Selected extract Start Marker

A dozen research centers around the country are testing a novel concept in heart disease: that a relatively common bacterium could somehow damage blood vessels and lead to heart attacks, the nation's No.1 killer.
Under the program, people who already have suffered a heart attack will be given an antibiotic treatment to blunt the effects of an infection from chlamydia pneumoniae.They then will be monitored to see whether the treatment modifies the progression of coronary artery disease. This type of chlamydia can cause pneumonia and urinary tract infections in some individuals, although in many others it causes few, if any, symptoms.
Research has shown a higher prevalence of severe coronary artery disease and heart attacks in people who have shown a higher-than-normal antibody response to infection with the germ, said cardiologist Yoseph Shalev of Sinai Samaritan Medical Center in Milwaukee.
Such people were two to three times more likely to have another cardiac event than those who had little antibody response to chlamydia.
This finding led some heart specialists to hypothesize that people who have an exaggerated response to the germ also have accelerated progression of coronary artery disease, or CAD.
Coronary artery disease is a process by which the blood vessels feeding blood to the heart muscle become clogged and narrowed over time, with cellular and fatty deposits on the inside of the vessels. This reduces or stops blood flow through that artery. If that happens, a heart attack occurs.
Coronary artery disease is a serious public health problem, afflicting an estimated 13.7 million Americans, according to the American Heart Association. It is estimated that nearly 500,000 people will die of heart attacks directly attributed to coronary artery disease this year, according to the association.

Selected extract End Marker

Transcribe the article on chlamydia and heart disease from "Research has shown" to "heart attack occurs.". The data after this article can be set aside.

Dataset section Start Marker

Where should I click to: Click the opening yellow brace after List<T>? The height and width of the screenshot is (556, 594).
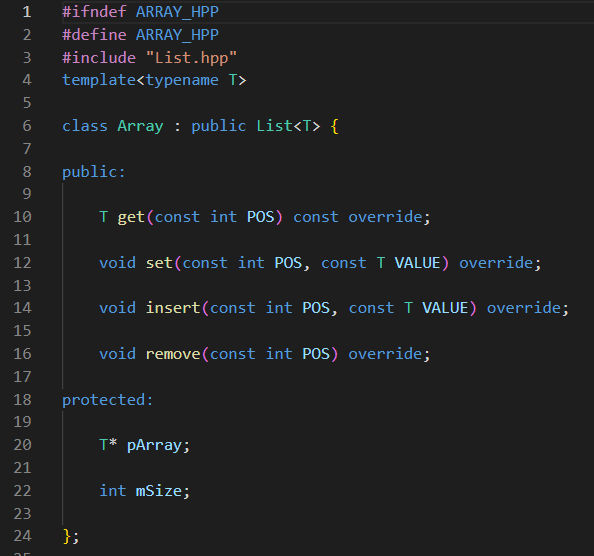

Dataset section End Marker

**Answer space:**
Research has shown a higher prevalence of severe coronary artery disease and heart attacks in people who have shown a higher-than-normal antibody response to infection with the germ, said cardiologist Yoseph Shalev of Sinai Samaritan Medical Center in Milwaukee.
Such people were two to three times more likely to have another cardiac event than those who had little antibody response to chlamydia.
This finding led some heart specialists to hypothesize that people who have an exaggerated response to the germ also have accelerated progression of coronary artery disease, or CAD.
Coronary artery disease is a process by which the blood vessels feeding blood to the heart muscle become clogged and narrowed over time, with cellular and fatty deposits on the inside of the vessels. This reduces or stops blood flow through that artery. If that happens, a heart attack occurs.